Researchers from the Centre for Healthy Brain Ageing (CHeBA) and the School of Computer Science and Engineering at UNSW Sydney have undertaken the largest comparison of survival analysis methods to date, to predict the onset of dementia using machine learning. The comparison, published in Nature Scientific Reports, is the first work to apply these methods to CHeBA’s Sydney Memory and Ageing Study and examines the most diverse variety of data in a study on dementia to date. There is currently no cure for dementia and no treatment available that can successfully change the course of this disease. “Machine learning models that can predict the time until a person develops dementia are critical tools in helping our understanding of dementia risks,” said lead author and computer scientist, Annette Spooner who is also a PhD student.
Previous research analysing data to predict onset of dementia often used models that were designed for small data sets and did not apply well to high dimensional data. Data are defined as high-dimensional when the number of features or variables exceeds the number of observations. Data collected from clinical trials, such as dementia studies usually focus on the prevention, detection, treatment or management of various diseases and medical conditions. The data are typically not only high-dimensional but also arise from a variety of different sources with varying statistical properties and are often missing information. These present significant challenges to traditional statistical analysis.
Another issue is that this type of data is ‘censored’, meaning that an apparently healthy person may still go on to develop dementia beyond the study's time frame and so cannot be considered free of the disease. “A technique known as ‘survival analysis’, which predicts the time to an event, such as the diagnosis of a disease, is required to analyse these data,” explains Ms Spooner, "and we have used machine learning techniques that have been adapted to handle censored data, rather than the more traditional statistical techniques." “There is clearly a need for methods to overcome the various challenges to model these complex data,” explains Ms Spooner.

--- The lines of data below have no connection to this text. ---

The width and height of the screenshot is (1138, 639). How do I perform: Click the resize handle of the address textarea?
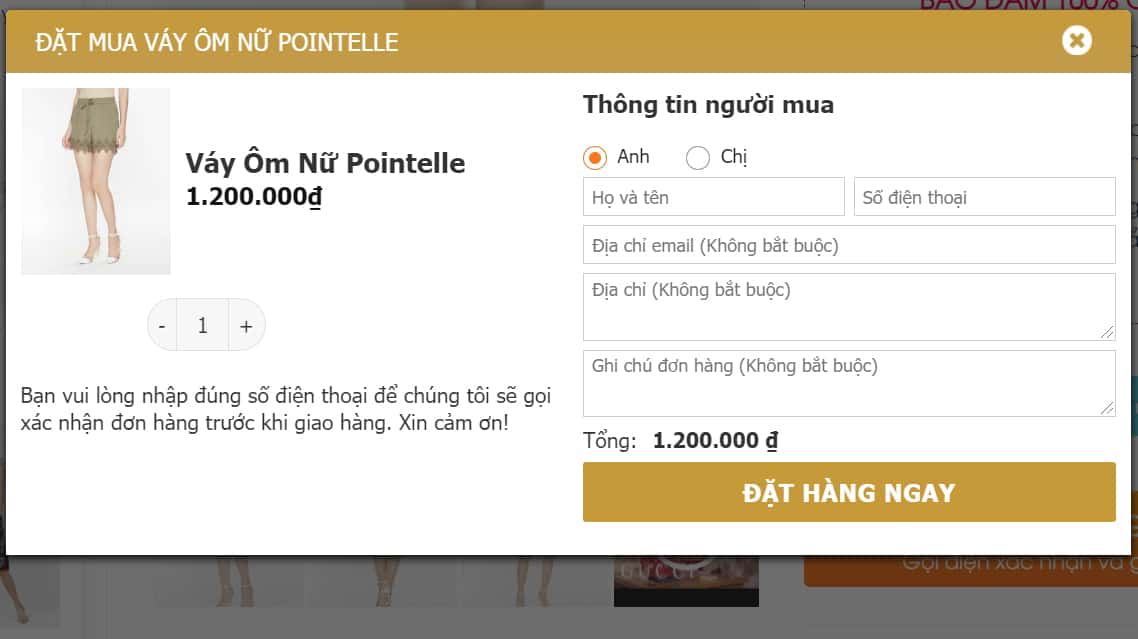point(1108,331)
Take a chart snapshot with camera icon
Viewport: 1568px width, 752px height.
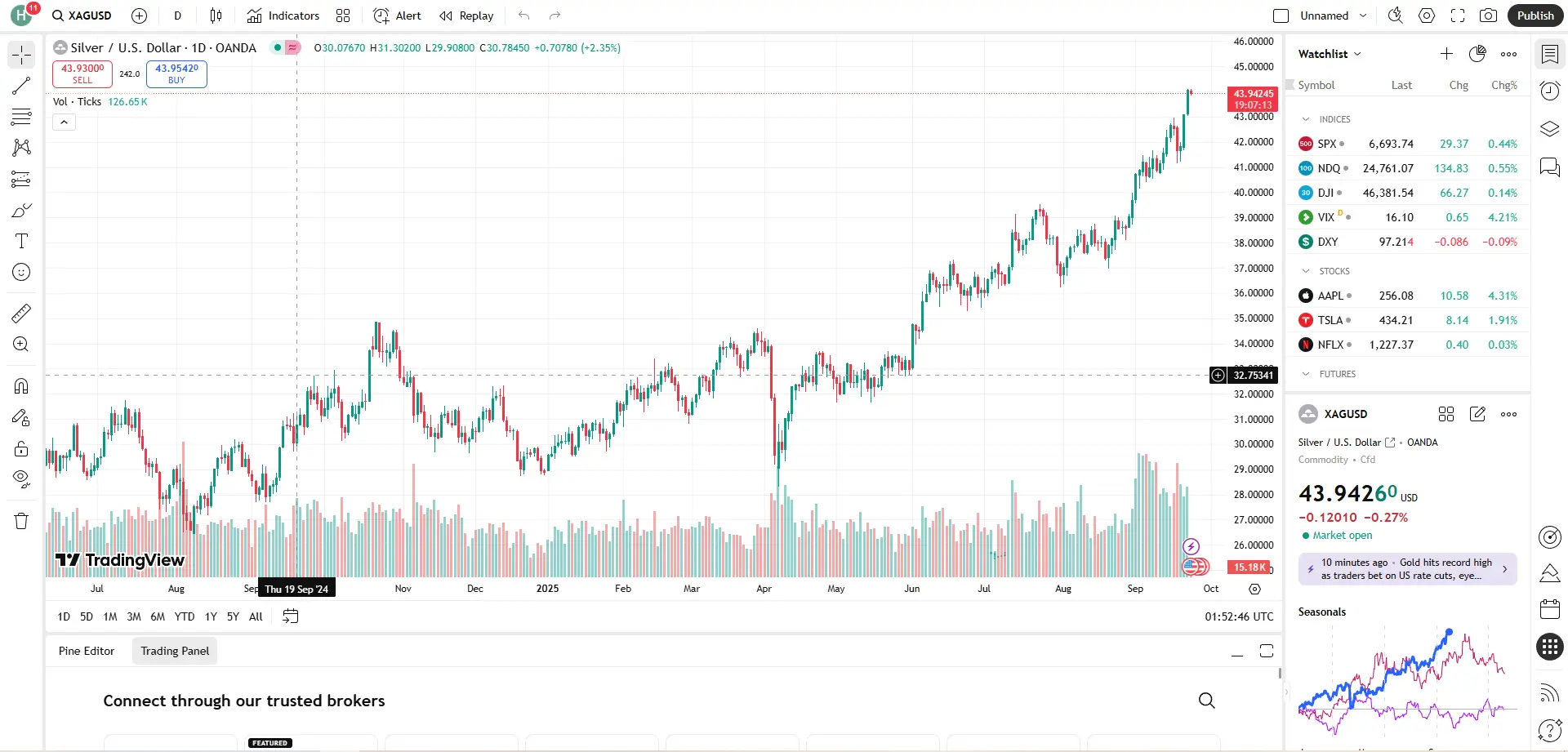(x=1488, y=16)
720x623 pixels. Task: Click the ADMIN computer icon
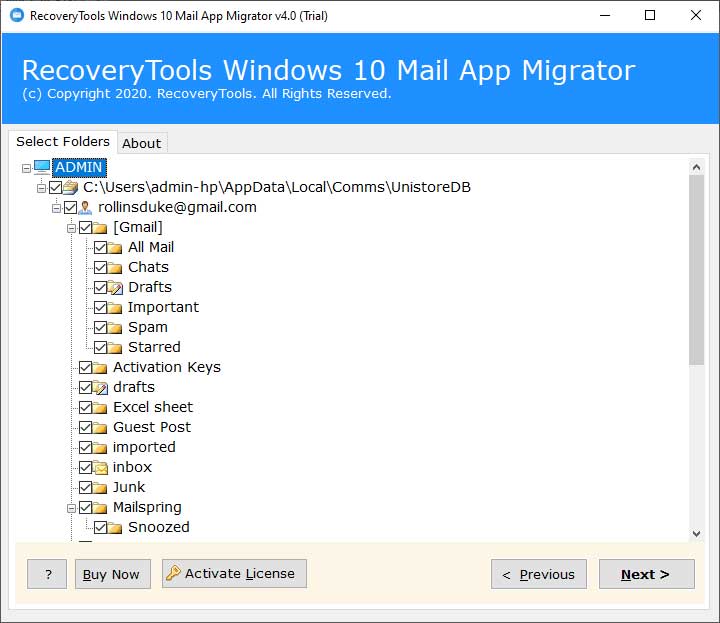point(42,167)
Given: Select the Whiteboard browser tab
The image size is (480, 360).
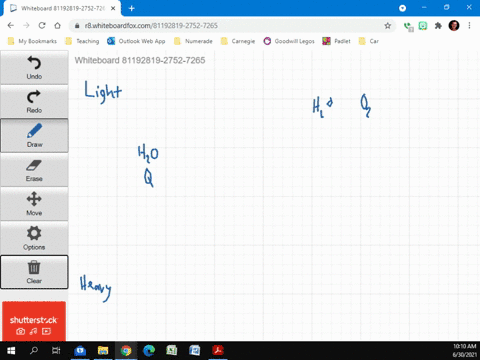Looking at the screenshot, I should coord(62,8).
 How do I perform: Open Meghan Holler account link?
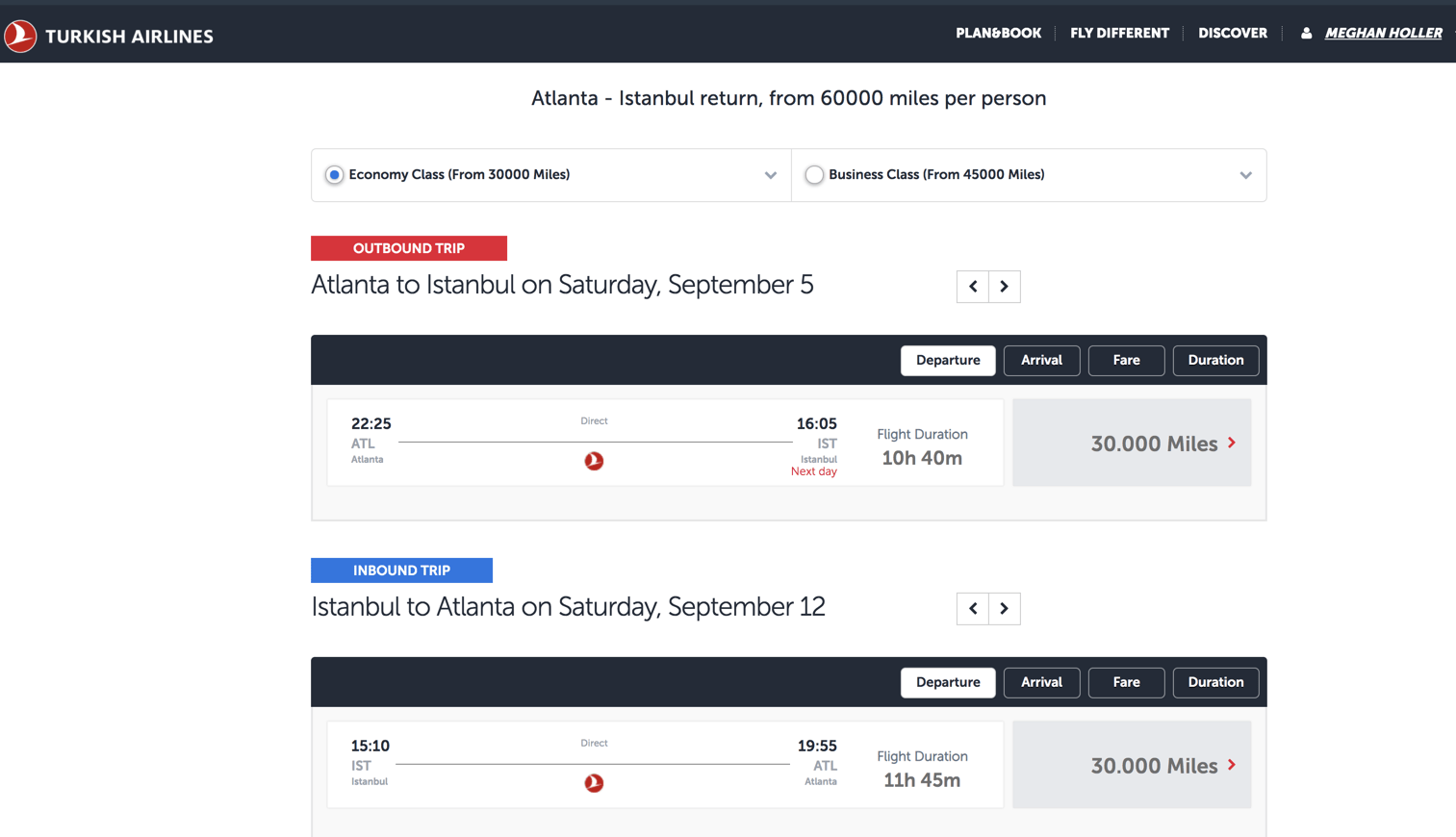(x=1383, y=34)
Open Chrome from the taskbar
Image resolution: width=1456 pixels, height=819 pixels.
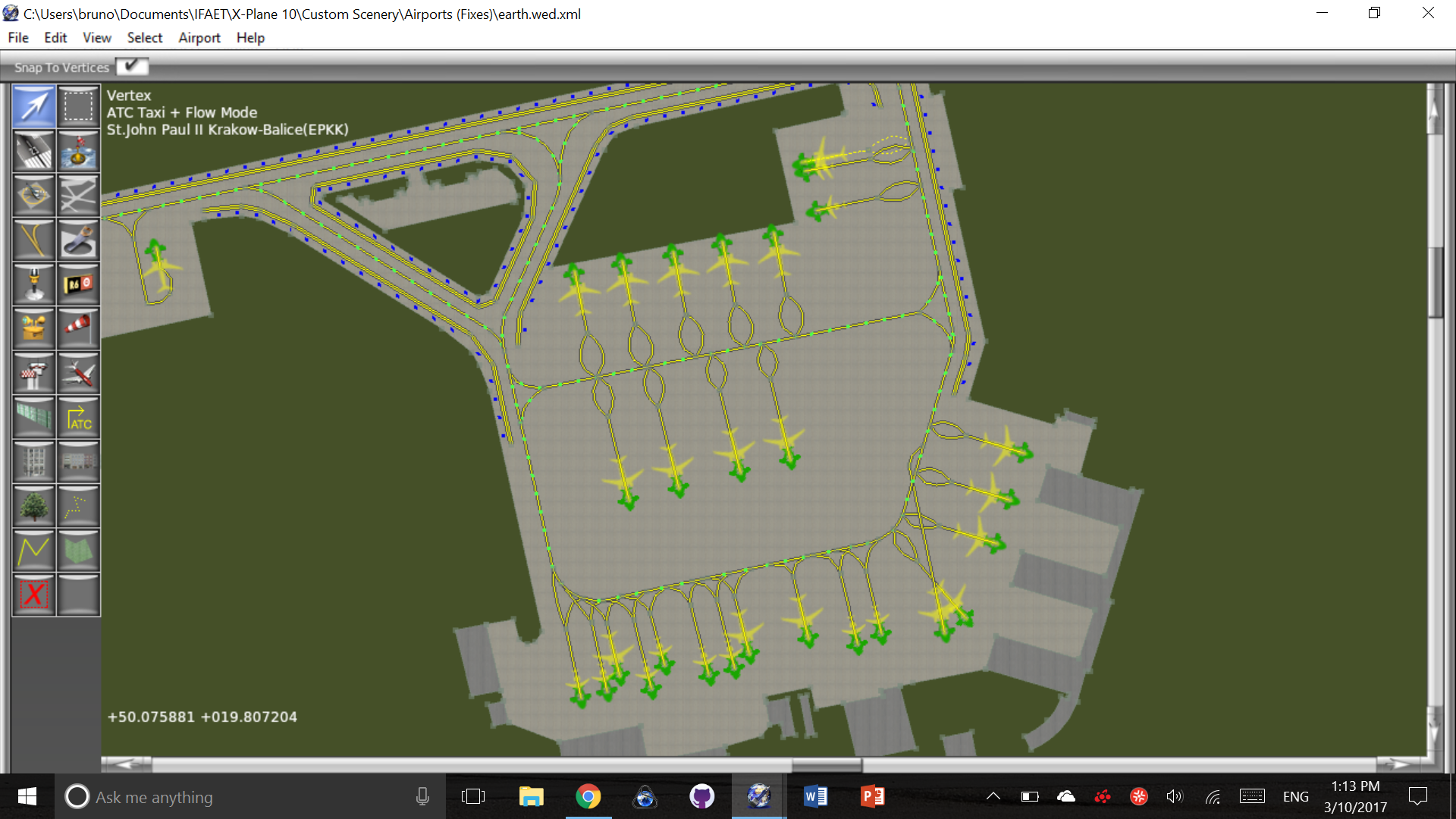click(x=588, y=796)
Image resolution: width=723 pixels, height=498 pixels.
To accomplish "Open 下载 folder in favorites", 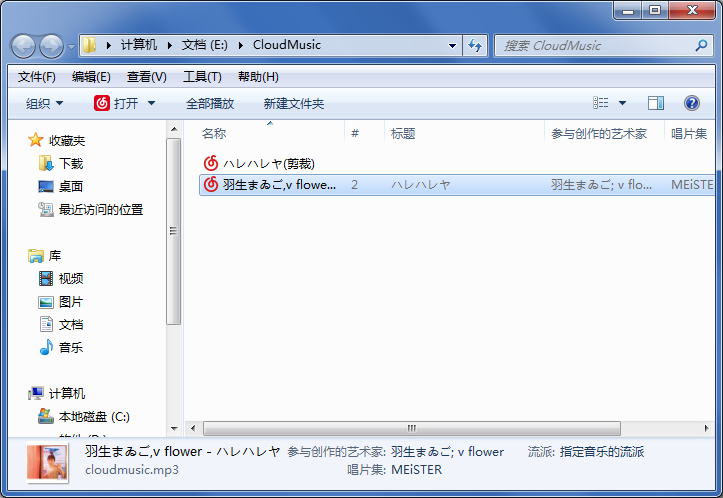I will [x=71, y=163].
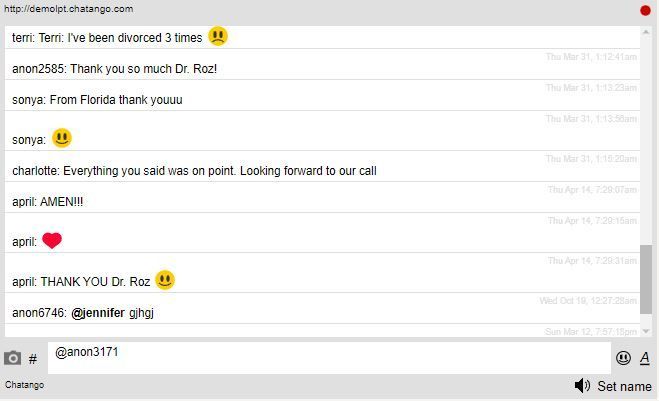Viewport: 659px width, 401px height.
Task: Click the message input field with @anon3171
Action: 329,358
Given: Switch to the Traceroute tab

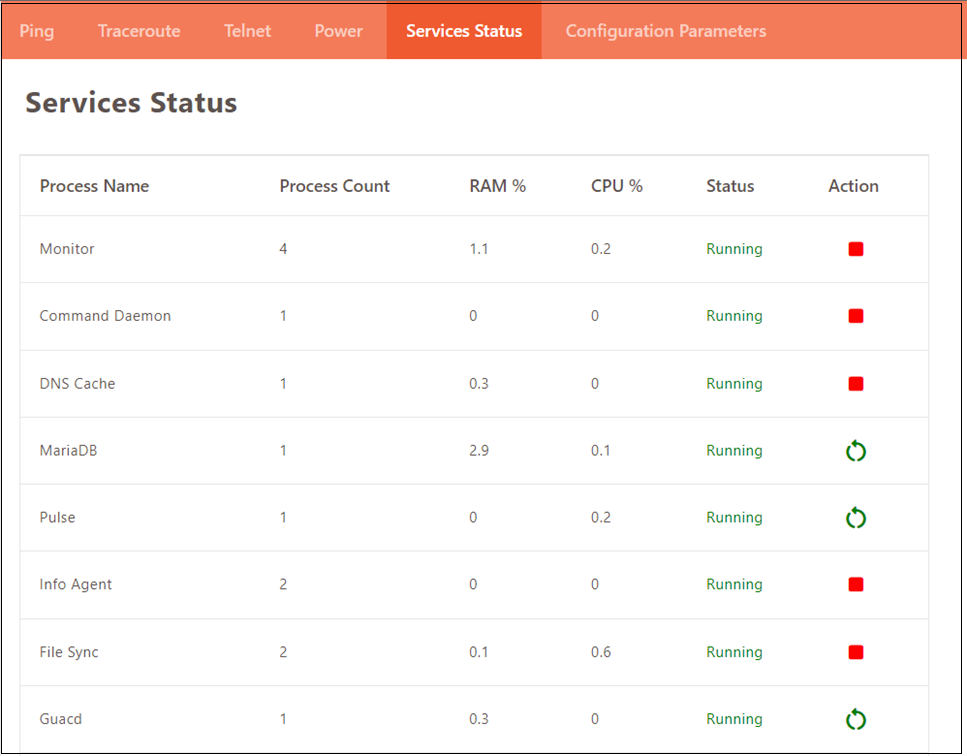Looking at the screenshot, I should point(139,31).
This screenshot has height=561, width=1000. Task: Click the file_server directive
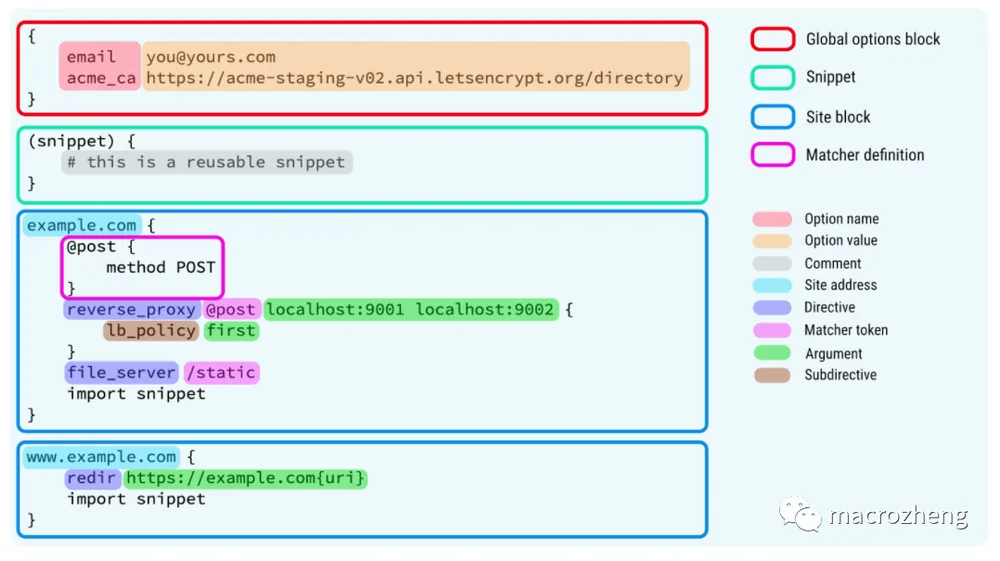[121, 373]
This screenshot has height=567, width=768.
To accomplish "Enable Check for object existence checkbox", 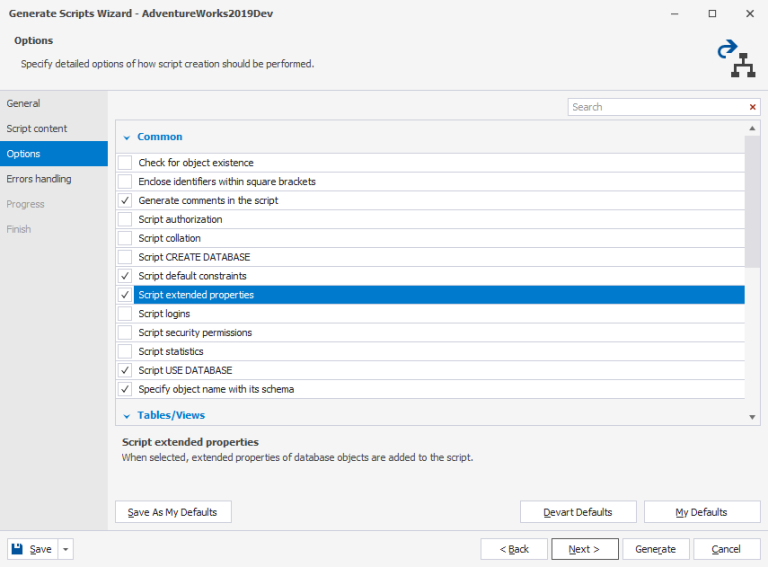I will click(x=125, y=163).
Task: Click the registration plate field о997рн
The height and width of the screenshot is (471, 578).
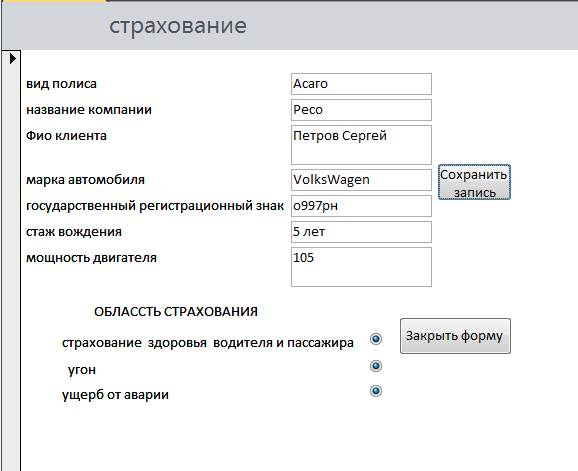Action: 361,206
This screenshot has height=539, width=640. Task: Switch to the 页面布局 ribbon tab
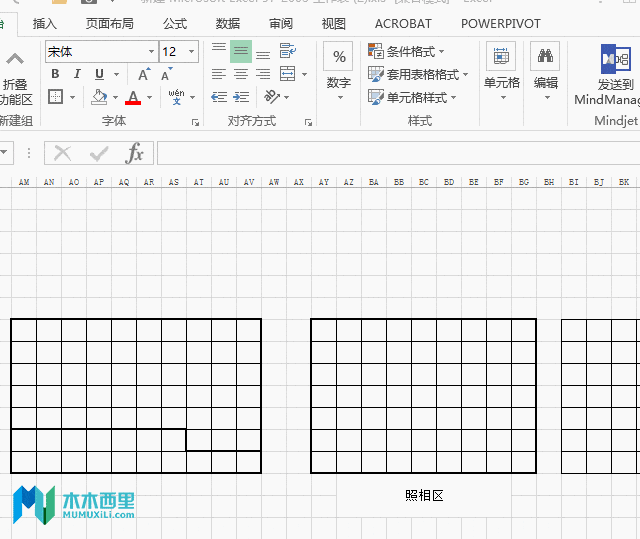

Recent research has shown that different sources of clinical data can provide complementary information about dementia. Integration of multiple sources of data leads to better prediction of cognitive decline. “Machine learning can give more accurate results than traditional statistical methods when modelling high-dimensional, heterogeneous, clinical data,” said Ms Spooner, whose research was supervised by Professor Arcot Sowmya and assisted by honours student Emily Chen.
The research compared the performance and stability of ten machine learning algorithms, combined with eight feature selection methods capable of performing predictions of this specific type of clinical data. Co-author and Co-Director of CHeBA, Professor Perminder Sachdev, said the models they developed predicted survival to dementia using data from Alzheimer’s Disease Neuroimaging Initiative as well as the Sydney Memory and Ageing Study.
CHeBA’s Sydney Memory and Ageing Study is a longitudinal study of 1037 participants, aged 70-90 years, that aims to determine the effects of ageing on cognition. The Alzheimer's Disease Neuroimaging Initiative (ADNI) is a US longitudinal study aimed at identifying biomarkers for the early detection and tracking of Alzheimer's disease.